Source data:
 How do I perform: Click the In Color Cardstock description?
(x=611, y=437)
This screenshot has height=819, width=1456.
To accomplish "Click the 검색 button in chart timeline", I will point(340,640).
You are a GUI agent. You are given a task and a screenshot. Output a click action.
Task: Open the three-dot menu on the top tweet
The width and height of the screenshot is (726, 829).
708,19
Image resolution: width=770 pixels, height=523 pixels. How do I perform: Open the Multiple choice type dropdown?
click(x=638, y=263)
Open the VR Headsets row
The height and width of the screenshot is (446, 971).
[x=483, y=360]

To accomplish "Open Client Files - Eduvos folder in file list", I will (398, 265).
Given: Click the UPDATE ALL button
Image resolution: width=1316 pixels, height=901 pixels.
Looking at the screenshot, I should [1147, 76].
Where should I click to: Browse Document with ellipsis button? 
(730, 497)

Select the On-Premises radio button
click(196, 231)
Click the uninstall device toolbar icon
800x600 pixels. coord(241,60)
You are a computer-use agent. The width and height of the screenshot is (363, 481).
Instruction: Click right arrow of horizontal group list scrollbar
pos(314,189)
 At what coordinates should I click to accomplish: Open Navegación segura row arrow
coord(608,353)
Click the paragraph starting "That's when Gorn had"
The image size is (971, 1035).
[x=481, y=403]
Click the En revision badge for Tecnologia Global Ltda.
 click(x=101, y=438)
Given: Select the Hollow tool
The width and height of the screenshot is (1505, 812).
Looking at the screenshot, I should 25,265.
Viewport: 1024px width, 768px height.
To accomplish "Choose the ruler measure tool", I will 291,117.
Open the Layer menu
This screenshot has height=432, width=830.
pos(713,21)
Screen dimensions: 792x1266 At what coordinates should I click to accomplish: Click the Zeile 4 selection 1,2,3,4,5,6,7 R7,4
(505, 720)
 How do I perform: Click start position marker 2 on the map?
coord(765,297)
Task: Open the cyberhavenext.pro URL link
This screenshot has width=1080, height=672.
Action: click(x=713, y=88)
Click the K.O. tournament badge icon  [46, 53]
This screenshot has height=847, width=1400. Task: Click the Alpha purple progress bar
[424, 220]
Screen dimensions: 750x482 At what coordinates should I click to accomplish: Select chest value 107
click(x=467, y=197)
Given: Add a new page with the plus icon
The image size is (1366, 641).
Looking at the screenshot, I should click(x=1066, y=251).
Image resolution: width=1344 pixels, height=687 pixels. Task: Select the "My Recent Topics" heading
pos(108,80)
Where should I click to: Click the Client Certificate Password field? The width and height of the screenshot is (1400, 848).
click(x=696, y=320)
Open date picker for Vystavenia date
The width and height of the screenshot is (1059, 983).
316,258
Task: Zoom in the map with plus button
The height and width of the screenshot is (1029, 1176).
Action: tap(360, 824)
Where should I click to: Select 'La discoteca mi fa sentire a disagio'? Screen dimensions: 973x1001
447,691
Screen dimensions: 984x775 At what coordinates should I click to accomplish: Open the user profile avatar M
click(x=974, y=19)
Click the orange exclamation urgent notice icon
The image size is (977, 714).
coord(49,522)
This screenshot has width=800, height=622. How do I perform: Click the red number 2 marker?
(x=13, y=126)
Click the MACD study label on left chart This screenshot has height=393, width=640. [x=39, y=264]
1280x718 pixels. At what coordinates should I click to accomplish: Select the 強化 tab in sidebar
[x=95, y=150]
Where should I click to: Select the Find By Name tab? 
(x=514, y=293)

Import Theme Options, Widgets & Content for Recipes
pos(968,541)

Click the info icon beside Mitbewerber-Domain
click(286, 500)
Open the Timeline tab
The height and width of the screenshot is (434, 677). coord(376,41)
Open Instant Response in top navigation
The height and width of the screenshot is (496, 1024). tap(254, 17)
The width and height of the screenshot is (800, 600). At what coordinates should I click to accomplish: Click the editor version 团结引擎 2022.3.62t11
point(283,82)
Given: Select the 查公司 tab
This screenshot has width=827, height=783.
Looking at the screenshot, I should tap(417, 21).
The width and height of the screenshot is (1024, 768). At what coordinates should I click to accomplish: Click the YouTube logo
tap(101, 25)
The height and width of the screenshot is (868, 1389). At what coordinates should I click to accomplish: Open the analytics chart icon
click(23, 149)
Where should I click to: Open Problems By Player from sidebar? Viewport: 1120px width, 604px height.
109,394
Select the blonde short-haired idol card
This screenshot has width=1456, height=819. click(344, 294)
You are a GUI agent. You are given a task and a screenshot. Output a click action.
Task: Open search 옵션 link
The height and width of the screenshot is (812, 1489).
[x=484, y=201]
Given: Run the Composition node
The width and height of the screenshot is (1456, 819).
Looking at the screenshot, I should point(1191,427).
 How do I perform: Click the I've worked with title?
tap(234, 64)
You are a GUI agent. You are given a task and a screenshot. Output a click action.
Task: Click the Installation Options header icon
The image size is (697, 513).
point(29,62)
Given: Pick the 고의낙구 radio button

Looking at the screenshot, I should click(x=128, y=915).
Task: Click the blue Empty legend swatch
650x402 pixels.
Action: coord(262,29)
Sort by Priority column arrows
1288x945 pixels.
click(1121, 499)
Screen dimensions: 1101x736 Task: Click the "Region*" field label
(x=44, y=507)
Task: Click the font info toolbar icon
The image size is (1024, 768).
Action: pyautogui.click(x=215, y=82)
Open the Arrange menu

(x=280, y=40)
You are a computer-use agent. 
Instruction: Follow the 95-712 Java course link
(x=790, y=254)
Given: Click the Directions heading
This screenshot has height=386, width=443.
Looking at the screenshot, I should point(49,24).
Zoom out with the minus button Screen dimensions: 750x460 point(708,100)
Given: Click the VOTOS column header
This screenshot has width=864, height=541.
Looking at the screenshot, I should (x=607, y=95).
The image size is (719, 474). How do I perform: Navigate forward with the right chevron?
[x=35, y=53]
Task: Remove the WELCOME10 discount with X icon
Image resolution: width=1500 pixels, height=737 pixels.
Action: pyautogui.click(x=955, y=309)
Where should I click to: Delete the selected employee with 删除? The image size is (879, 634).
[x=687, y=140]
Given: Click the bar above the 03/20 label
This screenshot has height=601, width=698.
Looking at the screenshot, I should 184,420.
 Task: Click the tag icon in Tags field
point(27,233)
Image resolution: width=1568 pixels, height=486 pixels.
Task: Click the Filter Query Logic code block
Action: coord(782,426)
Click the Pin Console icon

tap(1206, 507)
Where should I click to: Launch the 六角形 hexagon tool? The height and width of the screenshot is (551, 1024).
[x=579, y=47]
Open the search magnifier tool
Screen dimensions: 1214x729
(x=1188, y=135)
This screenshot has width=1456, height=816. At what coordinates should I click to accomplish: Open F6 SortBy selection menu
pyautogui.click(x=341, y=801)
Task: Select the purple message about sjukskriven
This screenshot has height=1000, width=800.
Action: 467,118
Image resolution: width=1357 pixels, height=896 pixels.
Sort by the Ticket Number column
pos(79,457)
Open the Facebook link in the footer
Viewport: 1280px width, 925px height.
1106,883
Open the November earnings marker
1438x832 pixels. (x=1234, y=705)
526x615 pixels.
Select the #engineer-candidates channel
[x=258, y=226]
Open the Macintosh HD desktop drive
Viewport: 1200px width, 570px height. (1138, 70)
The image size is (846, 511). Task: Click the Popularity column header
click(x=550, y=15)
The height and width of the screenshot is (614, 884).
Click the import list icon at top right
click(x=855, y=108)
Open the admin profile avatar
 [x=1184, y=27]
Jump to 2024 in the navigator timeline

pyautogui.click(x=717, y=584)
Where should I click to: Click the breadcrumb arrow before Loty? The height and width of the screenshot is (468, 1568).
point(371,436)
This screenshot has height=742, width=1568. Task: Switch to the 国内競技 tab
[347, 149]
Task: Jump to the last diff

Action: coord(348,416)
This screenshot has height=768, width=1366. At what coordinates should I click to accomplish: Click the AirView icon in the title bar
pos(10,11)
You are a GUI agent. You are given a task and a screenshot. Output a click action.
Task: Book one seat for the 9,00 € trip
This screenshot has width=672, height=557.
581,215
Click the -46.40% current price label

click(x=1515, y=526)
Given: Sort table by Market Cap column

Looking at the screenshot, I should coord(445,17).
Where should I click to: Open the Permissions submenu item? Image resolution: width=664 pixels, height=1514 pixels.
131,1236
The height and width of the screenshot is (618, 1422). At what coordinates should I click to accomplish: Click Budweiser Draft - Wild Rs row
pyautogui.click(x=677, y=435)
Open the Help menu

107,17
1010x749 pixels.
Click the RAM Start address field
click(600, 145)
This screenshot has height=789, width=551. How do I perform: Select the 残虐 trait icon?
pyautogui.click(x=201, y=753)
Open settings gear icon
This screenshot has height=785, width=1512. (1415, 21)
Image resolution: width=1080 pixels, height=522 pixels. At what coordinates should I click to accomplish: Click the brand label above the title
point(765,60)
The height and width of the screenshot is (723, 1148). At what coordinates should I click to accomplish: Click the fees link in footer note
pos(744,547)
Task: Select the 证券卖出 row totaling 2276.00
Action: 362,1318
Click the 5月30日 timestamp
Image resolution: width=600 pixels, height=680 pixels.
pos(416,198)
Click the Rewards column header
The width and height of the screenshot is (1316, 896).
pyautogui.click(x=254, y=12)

DIRECTION:
Rewrite the rows beginning at the line that has "Open the Help menu" and stopping after the line that has "This screenshot has height=785, width=1512.", replacing "RAM Start address field" with "ROM Start address field". Leave everything else unchanged.

RESPONSE TO THE EXERCISE:
Open the Help menu

107,17
1010x749 pixels.
Click the ROM Start address field
click(600, 145)
This screenshot has height=789, width=551. How do I perform: Select the 残虐 trait icon?
pyautogui.click(x=201, y=753)
Open settings gear icon
This screenshot has height=785, width=1512. (1415, 21)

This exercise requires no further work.